Bitcoin (BTC) chose compression over the Easter weekend, sparing nervous traders a fresh dive below $40,000.
Derivatives traders take no risks
Data from Cointelegraph Markets Pro and TradingView showed BTC/USD acting in a narrowing range with $40,700 as its ceiling Saturday and Sunday.
The pair saw little action as the holiday period began, with United States equities markets off from Good Friday onwards, allowing crypto to avoid correlation-based volatility.
With Monday likewise a non-trading day, Bitcoin was set for four days of “out-of-hours” trading. While that meant its stocks correlation mattered less, there were other forces at play ready to spook sentiment.

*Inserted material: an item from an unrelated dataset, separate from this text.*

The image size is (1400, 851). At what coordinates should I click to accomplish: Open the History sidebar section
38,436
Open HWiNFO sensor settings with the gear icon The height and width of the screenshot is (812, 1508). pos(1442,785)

Market liquidity stayed lower than on workdays, and while standard, some feared that any sudden moves could be exacerbated as a result of thinner order books.
Analyzing derivatives moves over the weekend, Deribit Insights, the research arm of trading platform Deribit, flagged liquidity as one consideration influencing real-time investor decisions.
A slight zoom-out from popular trader and commentator Pentoshi meanwhile delivered a more wary perspective.
For him, only a reclaim of levels significantly beyond the current narrow trading range on low timeframes would suffice for a more bullish feeling on what could come next for BTC/USD.
“44.5k most important spot for bullish momentum currently. 42k 1D Resistance,” he summarized to Twitter followers on Saturday alongside an explanatory chart.
“Below bias is for re-distribution and another leg down. Think buyers need to step in pretty quickly.”
100 days until “capitulation”?
Pentoshi was meanwhile not the only voice predicting long-term gain but short-term pain for Bitcoin — a narrative, which had gathered momentum throughout 2022.
Related: Bitcoin clings to $40K support as focus returns to BTC price ‘supercycle’
Analyzing market movements, Kevin Svenson, well known on social media for his bullish sentiment on BTC, warned that current chart behavior was mimicking the period just before Bitcoin’s bear market crash in late 2018.
While that event followed a long period of lower lows throughout the year, Bitcoin has been making higher lows in 2022, he noted, but it would not take much for the tables to turn and “capitulation” to enter.
“The difference between those higher lows and a breakdown is significant right now, so just being blindly on one side and not considering anything else is a little bit foolish in my opinion,” he said.
Svenson added that Bitcoin was “getting there” in terms of following a historical pattern of putting in a macro low around 800 days after each block subsidy halving. The last halving — on May 11, 2020 — was 706 days ago.